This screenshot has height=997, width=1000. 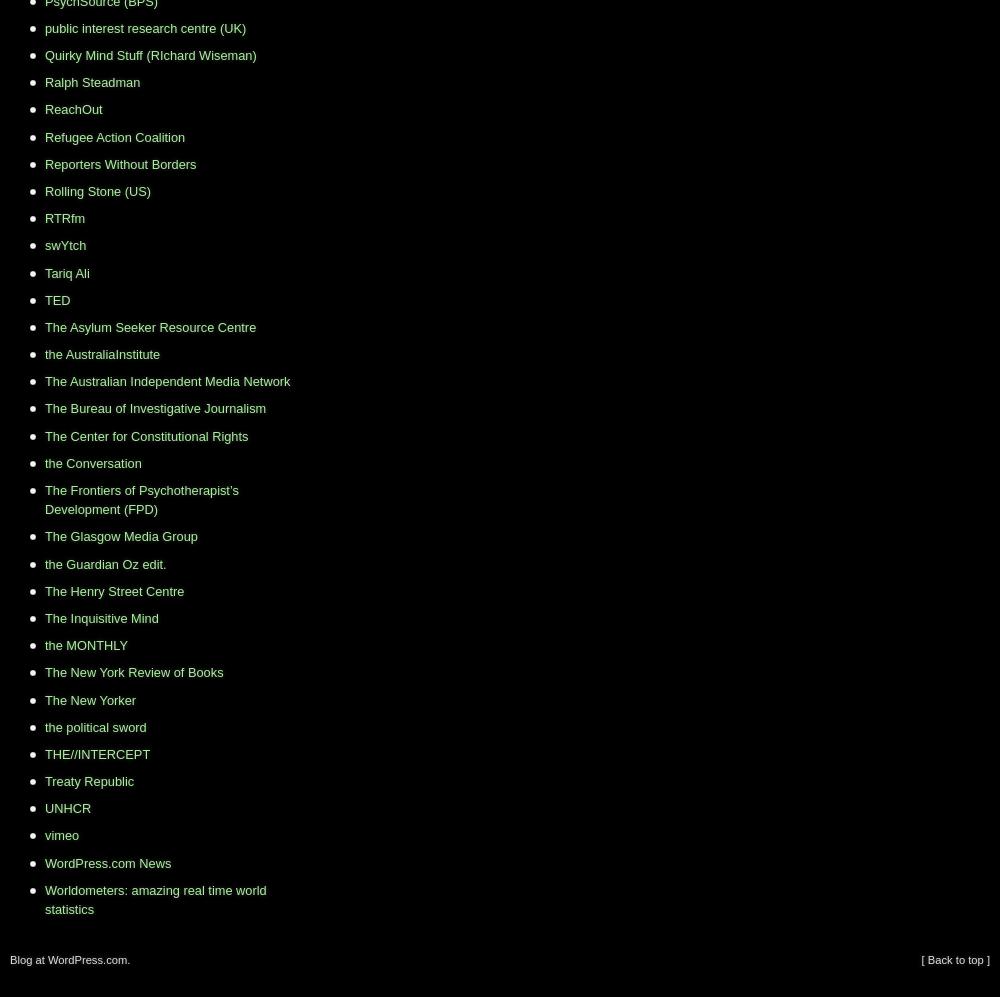 I want to click on 'swYtch', so click(x=64, y=244).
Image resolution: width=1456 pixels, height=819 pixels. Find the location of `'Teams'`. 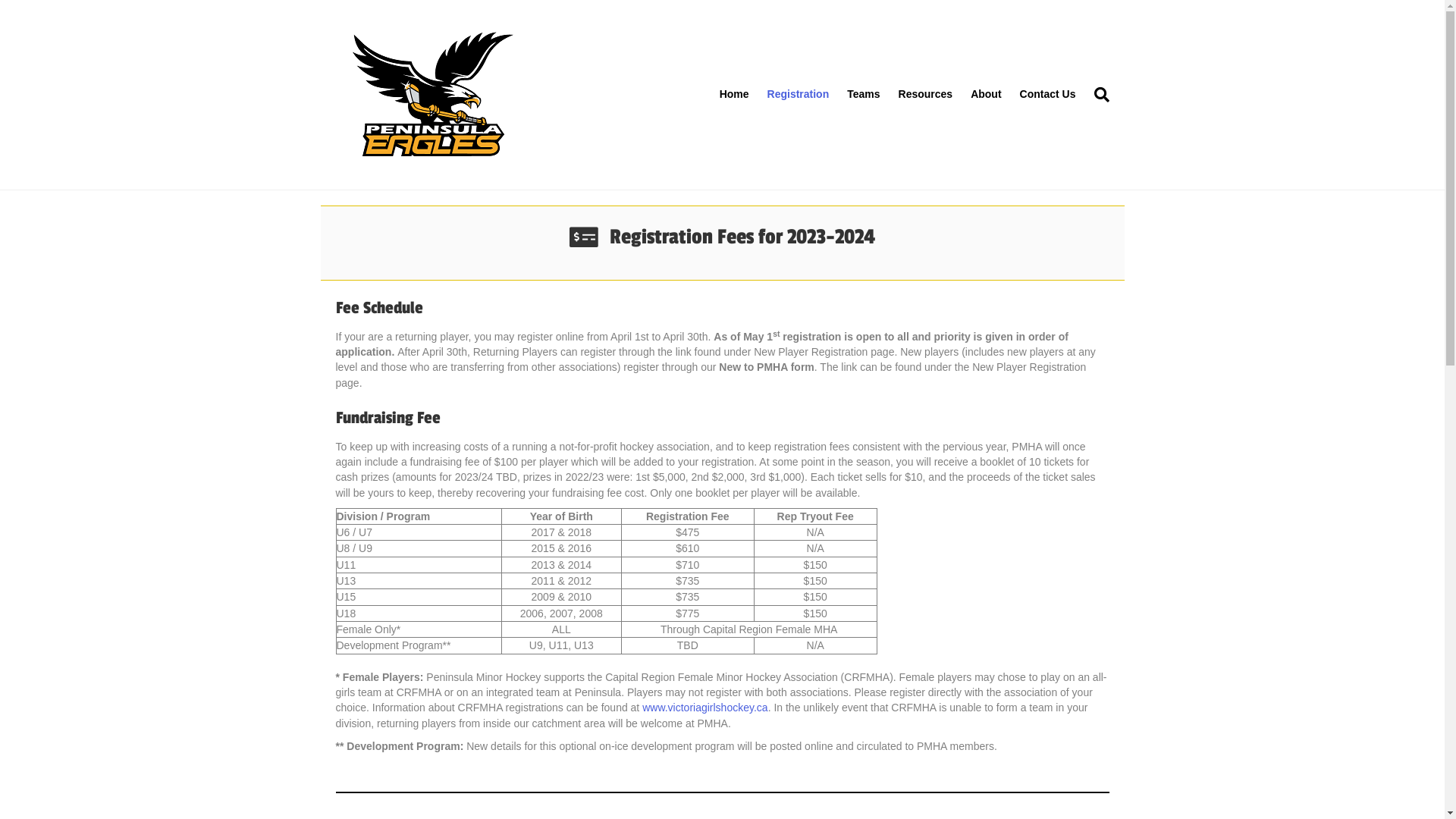

'Teams' is located at coordinates (863, 94).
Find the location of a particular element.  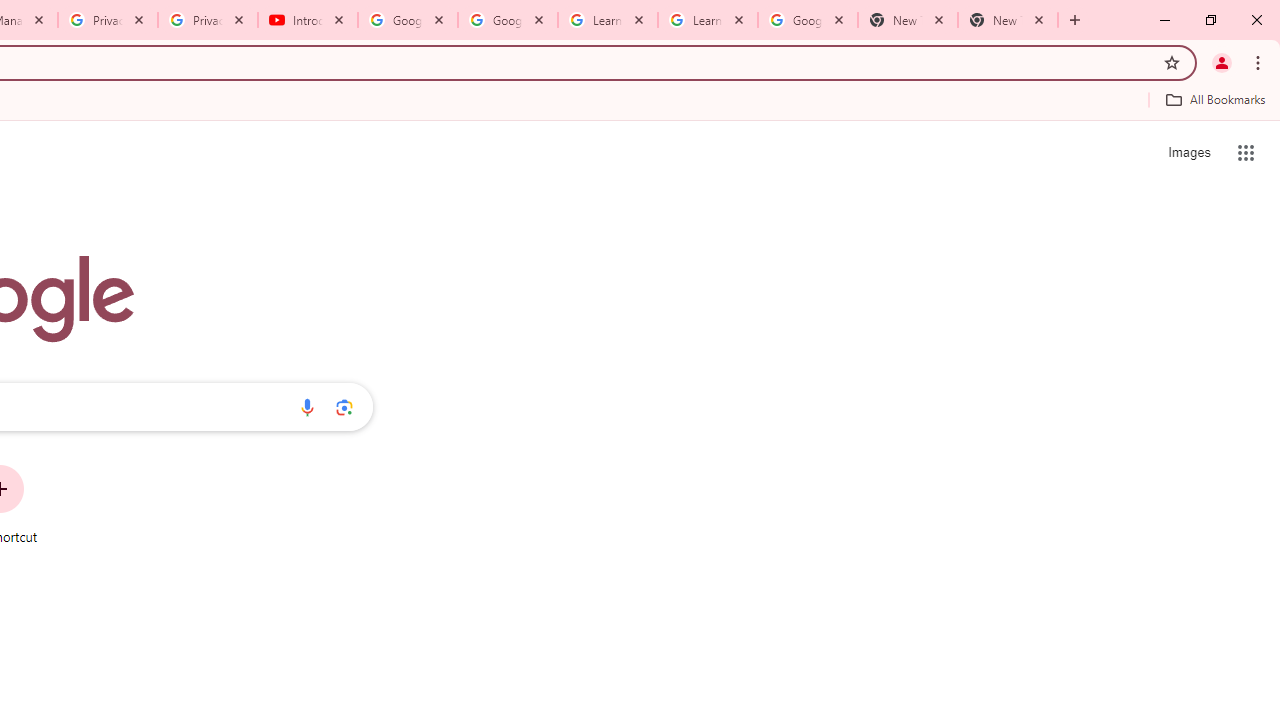

'Search for Images ' is located at coordinates (1189, 152).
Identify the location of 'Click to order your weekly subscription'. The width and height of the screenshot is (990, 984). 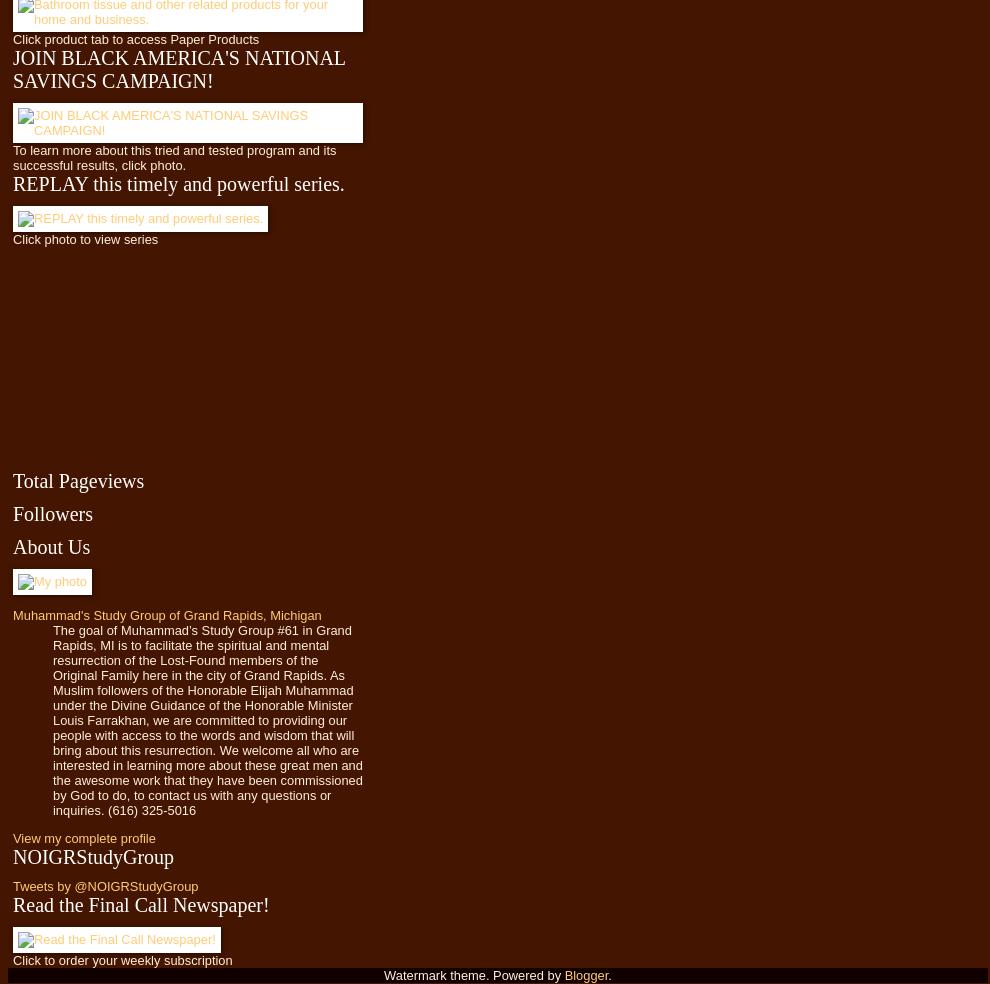
(11, 959).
########################################
* _EXERCISE_:
Rewrite the records as a two-column CSV with the headers text and answer. Begin at the line that contains "Find the location of a particular element.", stop at the end of the records, give one row per record with each field quoted and line breaks replaced by spaces, and leave out the pictures.

* _SOLUTION FOR THIS TASK_:
text,answer
"Find the location of a particular element.","'Search for Images ' is located at coordinates (1189, 152)."
"Identify the location of 'Click to order your weekly subscription'. The width and height of the screenshot is (990, 984).","(11, 959)."